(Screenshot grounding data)
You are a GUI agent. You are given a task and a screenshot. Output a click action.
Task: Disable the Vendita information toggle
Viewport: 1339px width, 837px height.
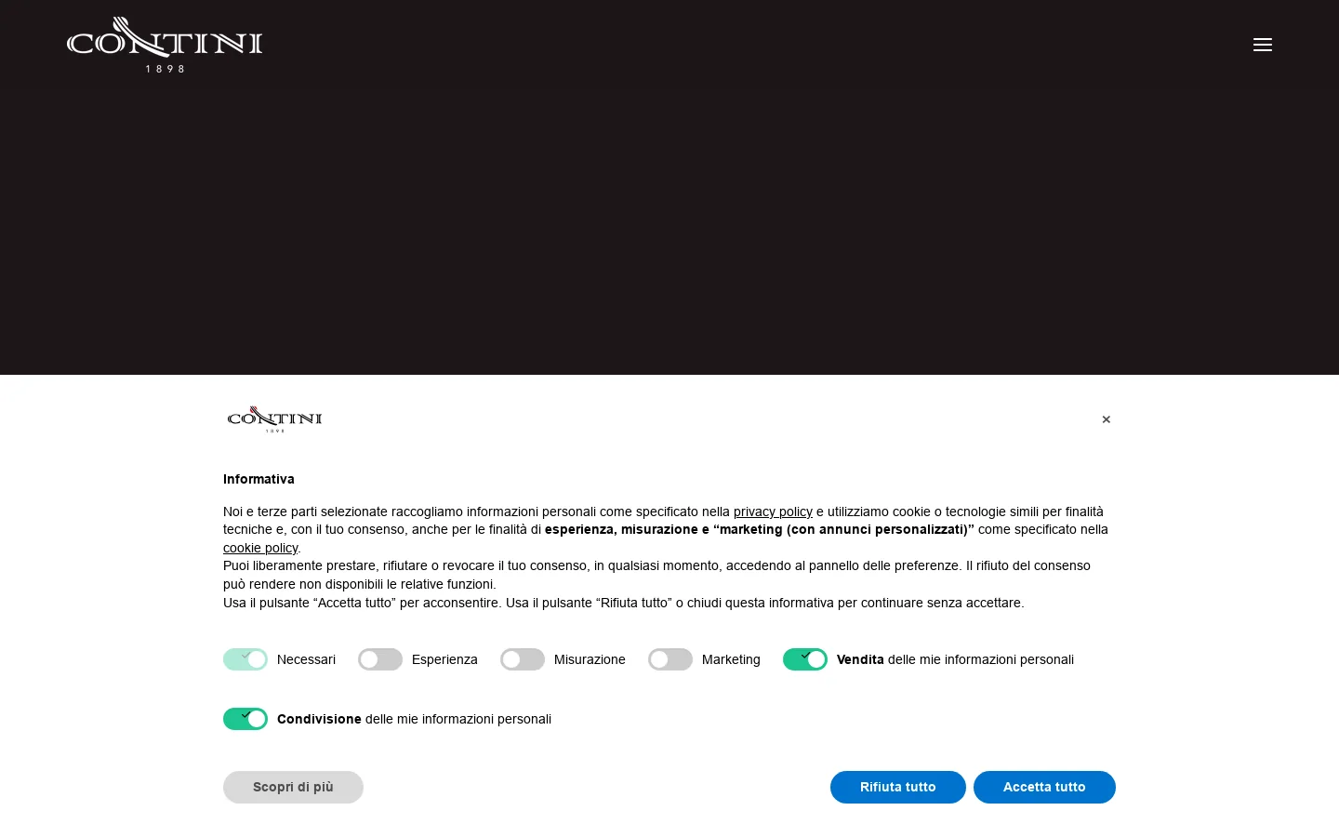(805, 659)
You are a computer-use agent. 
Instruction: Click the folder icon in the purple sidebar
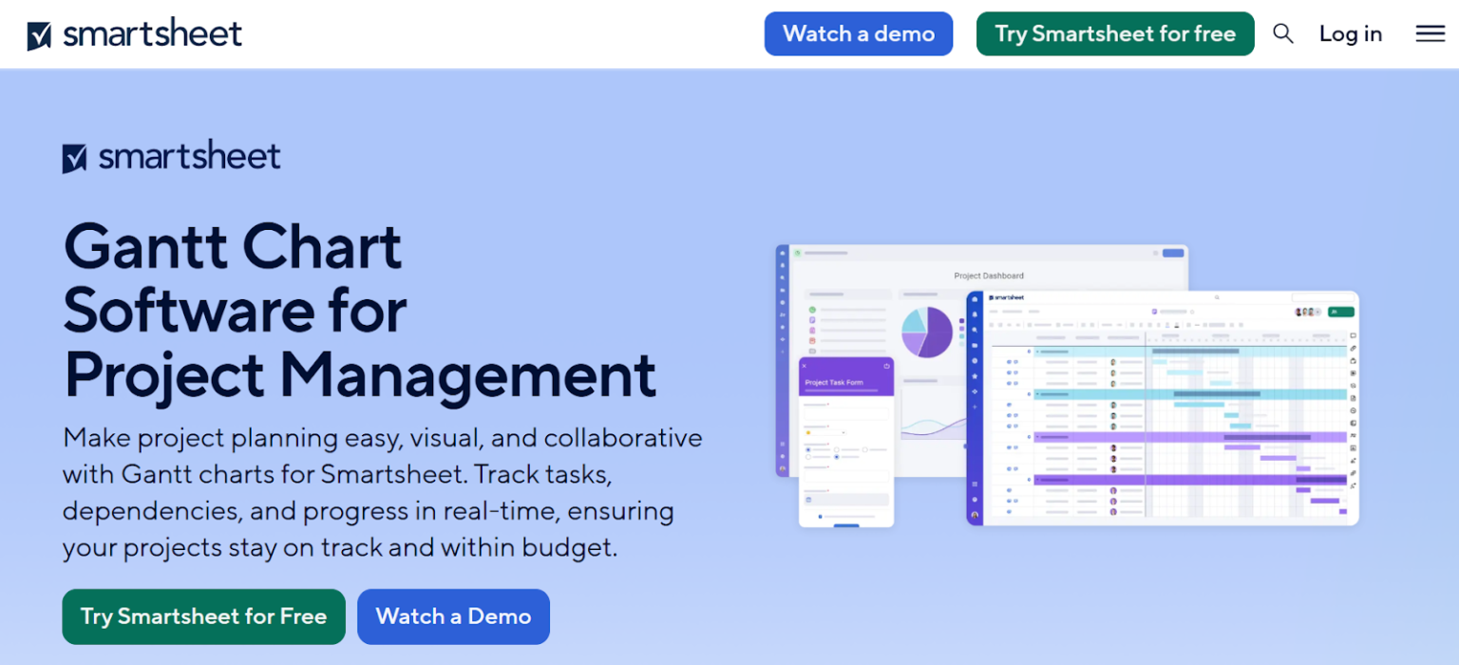975,345
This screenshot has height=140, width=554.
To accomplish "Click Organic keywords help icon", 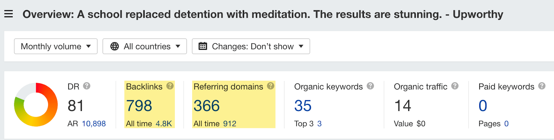I will (370, 86).
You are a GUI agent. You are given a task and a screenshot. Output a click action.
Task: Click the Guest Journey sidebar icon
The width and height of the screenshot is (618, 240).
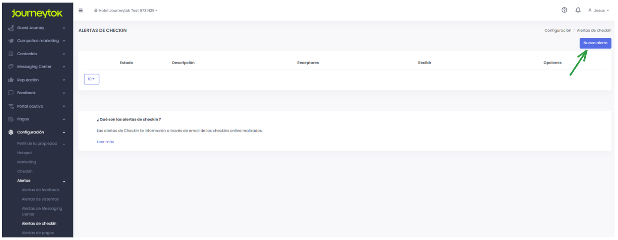(x=11, y=28)
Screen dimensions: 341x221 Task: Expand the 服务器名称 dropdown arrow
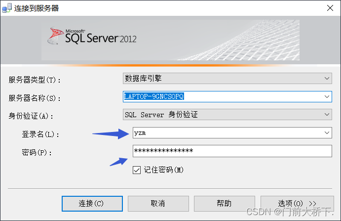tap(327, 97)
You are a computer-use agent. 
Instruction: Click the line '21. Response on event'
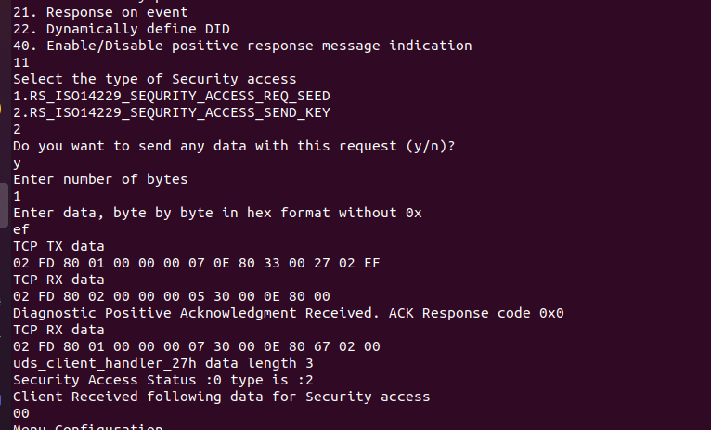tap(100, 12)
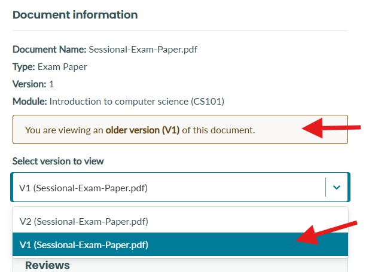
Task: Click the older version warning banner
Action: pyautogui.click(x=180, y=130)
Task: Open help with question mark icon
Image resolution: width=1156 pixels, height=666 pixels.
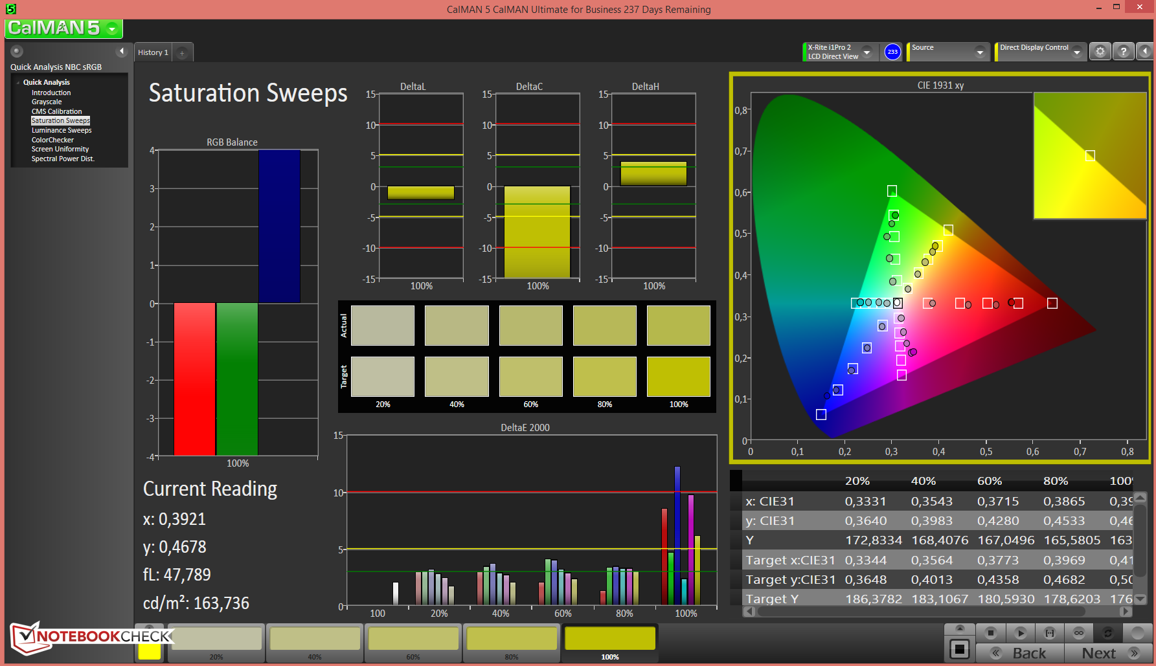Action: pos(1123,52)
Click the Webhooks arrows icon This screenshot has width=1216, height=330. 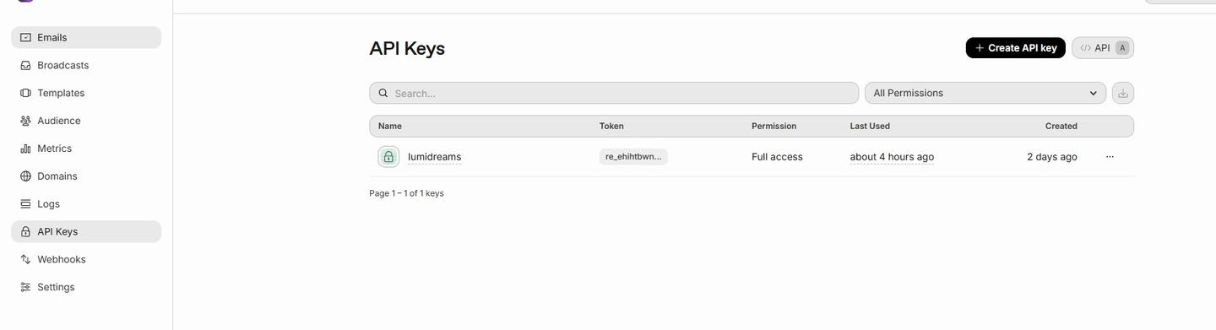[x=25, y=259]
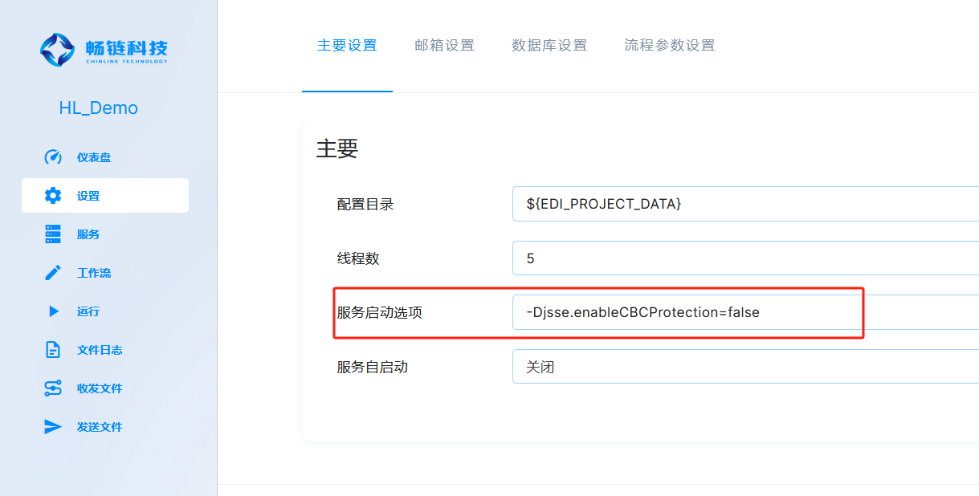This screenshot has width=979, height=496.
Task: Click the highlighted 服务启动选项 input box
Action: tap(687, 312)
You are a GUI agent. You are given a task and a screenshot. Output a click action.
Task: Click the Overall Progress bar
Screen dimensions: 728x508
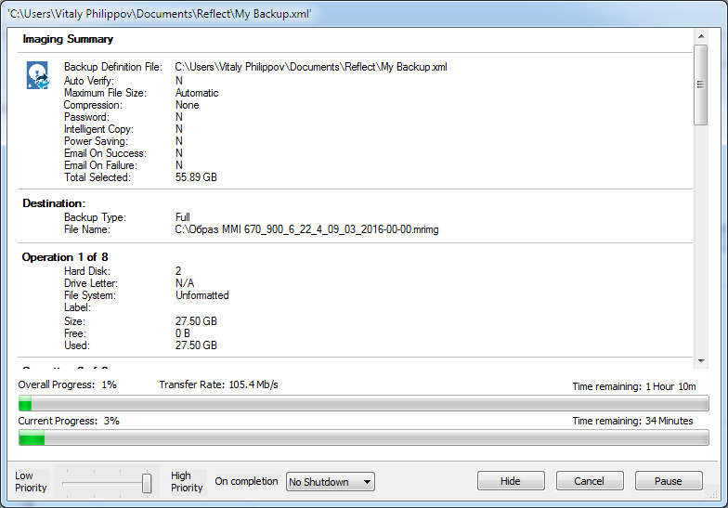(x=363, y=403)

▶ **Exercise description**
Copy out the lines above from the line containing "Screen dimensions: 341x221" through the line containing "Task: Open help with question mark icon", exactly, and keep the pictures out.

▶ **Task result**
Screen dimensions: 341x221 Task: Expand the 服务器名称 dropdown arrow
tap(327, 97)
You are a computer-use agent. 
Instruction: Click the line '21. Response on event'
tap(100, 12)
Task: Click the older version warning banner
Action: pyautogui.click(x=180, y=130)
Task: Open help with question mark icon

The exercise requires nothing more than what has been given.